Sent from my Nexus 4 using Ohub Campfire mobile app


----------



## MassillonBuckeye

Saw a pretty good scrape yesterday but that was about it. Didn't get my butt out of bed this morning to go.


----------



## AverageJoe82

Went out early this morning. Got in stand at 6. Jumped a doe on the way to the stand. Literally almost stepped on her. Then a tom but no deer. But on the way out saw a size able scrape and several rubs. This next week should be fun. 


Posted using Outdoor Hub Campfire


----------



## fishingful

My girlfriend and I walked up on 2 beaded 6 points about 1pm today. Looking for a way to get through the new property. Cutting a trail tommrow to get in.


----------



## BaddFish

wow, what a boring day today...12 hrs in woods today... one small buck seen at 200yds away... uggggghhh!


----------



## Misdirection

I decided to hit the gun range this morning instead of going out. When I got back, I took a ride out to my stand with my dog in my Ranger and of course there was a large 8 I've been watching for a couple of years bedded down in the sun not far from my stand. He watched me drive by and never moved...figures that's just my luck. A couple of years ago I went out the day before gun season to put my umbrella up over my stand, of course he walked with in 20 yards of my stand that day and I never saw him during season!

Sent from my DROID RAZR using Ohub Campfire mobile app


----------



## Forker

SE OH: Dad saw 4 point @ 10AM in woods. I'm going to try tomorrow.


----------



## partlyable

Friday after I was out of the stand I saw a buck in the corner of the woods. Tried to sneak up on and and actually jumped 4 buck and a hot doe. 1 real nice buck from right by the does and 3 other bucks withing 40 yards down wind of the big buck. Also saw a buck chasing in the evening. Was hunting in eastern Ohio. Did not see anything sat all day btw. 

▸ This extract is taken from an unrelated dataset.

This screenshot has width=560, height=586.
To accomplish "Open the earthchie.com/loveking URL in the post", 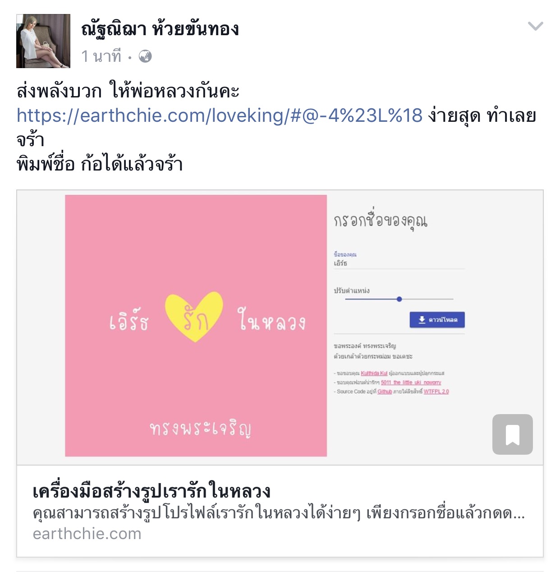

Posted using Outdoor Hub Campfire


----------



## rangerpig250

3hrs in the stand this evening, nuthin! Of course I live in the burbs and the deer are running everywhere!


----------



## billk

Saw a single deer Thurs and Friday with all the wind, but only hunted a few hrs in the AM each day. Took Saturday off. Almost talked myself out of going this morning with the wind still up a bit. Saw a single doe . a high-speed yote, and the 9pt I shot at 18yds.


----------



## mattlecon

Had a shooter 8 mounting a doe this morning at 25yrds I didn't have a clear shot she seemed very receptive we might be in the early breeding phase I was in gurnsey co. Also had a bobcat walk under my stand took a pic but it's hard to see pretty cool! He is on the bottom left of pic


----------



## WillyB2

I have 2 ground blinds mounted on 6 foot raised decks on each end of our clover field. The big bodied nine point came into the field opposite from me. For the first time this year I put out some code blue doe in heat scent about 30 yards away.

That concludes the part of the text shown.